Start of Dataset records

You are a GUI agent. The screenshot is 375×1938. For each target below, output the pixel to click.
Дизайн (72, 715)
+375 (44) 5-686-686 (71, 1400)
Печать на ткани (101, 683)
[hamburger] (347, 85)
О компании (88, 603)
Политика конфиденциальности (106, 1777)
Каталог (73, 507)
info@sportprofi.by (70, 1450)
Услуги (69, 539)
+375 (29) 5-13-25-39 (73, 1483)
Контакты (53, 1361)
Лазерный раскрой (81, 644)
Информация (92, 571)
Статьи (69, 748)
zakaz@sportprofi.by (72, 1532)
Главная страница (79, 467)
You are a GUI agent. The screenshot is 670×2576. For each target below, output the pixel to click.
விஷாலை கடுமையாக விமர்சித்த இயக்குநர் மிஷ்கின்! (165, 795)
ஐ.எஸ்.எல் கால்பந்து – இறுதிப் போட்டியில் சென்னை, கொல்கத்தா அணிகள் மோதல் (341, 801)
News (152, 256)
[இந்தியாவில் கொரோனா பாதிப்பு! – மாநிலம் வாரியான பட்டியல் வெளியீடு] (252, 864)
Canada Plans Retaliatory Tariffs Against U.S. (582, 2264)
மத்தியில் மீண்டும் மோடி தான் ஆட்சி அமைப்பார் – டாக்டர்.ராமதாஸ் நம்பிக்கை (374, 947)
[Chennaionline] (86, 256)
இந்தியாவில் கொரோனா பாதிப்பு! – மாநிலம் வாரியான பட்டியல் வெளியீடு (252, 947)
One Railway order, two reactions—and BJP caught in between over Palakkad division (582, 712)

End of Dataset records

◆ **Exercise details**
Whenever a line of the data contains "below", it counts; state how many such lines there are, with nothing added.

◆ **Written solution**
2